- Problem to work on -
In how many lines of the listing does the word "Graphics" appear? Reply with the number only.

- Record extracts -
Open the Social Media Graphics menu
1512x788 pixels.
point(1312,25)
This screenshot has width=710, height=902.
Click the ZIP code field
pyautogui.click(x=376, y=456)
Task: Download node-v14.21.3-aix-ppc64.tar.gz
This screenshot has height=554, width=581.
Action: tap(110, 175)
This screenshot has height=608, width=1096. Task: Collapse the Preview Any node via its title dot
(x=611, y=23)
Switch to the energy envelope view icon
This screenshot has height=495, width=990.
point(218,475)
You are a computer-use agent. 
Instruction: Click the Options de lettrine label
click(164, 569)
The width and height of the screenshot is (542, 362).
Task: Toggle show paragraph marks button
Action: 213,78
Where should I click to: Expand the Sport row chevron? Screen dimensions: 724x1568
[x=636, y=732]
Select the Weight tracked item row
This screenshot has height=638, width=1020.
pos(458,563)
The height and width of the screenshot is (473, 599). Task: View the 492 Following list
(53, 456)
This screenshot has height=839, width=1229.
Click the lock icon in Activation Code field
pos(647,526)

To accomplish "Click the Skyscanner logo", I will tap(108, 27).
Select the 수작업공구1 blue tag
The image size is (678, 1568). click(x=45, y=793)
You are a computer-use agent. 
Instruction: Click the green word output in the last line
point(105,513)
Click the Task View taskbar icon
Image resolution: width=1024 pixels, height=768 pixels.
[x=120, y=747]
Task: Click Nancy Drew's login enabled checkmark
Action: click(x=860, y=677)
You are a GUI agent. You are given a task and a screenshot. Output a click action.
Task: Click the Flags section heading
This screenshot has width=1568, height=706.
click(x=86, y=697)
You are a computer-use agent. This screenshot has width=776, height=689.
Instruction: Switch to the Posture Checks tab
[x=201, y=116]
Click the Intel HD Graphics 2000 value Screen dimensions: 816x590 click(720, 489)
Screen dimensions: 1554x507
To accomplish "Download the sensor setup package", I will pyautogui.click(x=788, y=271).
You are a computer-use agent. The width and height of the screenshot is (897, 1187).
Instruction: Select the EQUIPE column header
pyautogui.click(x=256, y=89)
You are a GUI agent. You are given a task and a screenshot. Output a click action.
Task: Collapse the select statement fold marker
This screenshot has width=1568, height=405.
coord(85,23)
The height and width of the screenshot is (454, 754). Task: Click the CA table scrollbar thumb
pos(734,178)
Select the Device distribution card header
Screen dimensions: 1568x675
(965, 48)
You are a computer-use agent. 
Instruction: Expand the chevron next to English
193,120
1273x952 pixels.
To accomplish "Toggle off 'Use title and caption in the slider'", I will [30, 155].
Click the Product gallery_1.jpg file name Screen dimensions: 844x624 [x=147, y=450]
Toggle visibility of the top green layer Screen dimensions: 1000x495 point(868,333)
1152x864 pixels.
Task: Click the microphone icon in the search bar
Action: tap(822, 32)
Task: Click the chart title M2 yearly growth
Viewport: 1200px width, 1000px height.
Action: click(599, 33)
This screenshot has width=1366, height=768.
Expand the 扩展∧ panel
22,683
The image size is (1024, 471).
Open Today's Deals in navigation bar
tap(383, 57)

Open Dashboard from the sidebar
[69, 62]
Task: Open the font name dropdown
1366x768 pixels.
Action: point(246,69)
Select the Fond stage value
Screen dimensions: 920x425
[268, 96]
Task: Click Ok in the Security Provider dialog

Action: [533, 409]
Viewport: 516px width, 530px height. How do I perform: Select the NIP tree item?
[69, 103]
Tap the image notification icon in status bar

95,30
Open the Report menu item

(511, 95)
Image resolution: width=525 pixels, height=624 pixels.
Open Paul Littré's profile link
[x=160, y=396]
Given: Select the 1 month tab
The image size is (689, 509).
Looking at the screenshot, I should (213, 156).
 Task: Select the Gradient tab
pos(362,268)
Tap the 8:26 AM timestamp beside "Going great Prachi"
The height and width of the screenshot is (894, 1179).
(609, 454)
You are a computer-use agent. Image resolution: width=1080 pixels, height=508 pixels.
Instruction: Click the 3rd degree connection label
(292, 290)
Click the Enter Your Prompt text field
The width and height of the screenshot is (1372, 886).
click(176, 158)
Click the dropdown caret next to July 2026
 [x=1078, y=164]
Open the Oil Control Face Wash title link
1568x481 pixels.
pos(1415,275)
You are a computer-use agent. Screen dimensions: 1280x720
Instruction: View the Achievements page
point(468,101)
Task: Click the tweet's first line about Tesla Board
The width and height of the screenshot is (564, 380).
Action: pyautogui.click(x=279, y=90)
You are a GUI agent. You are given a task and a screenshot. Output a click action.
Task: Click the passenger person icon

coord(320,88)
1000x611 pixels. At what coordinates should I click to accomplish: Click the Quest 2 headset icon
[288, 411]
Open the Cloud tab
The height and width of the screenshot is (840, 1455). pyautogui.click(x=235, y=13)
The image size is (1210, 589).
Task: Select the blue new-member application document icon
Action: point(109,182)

- Answer box -
2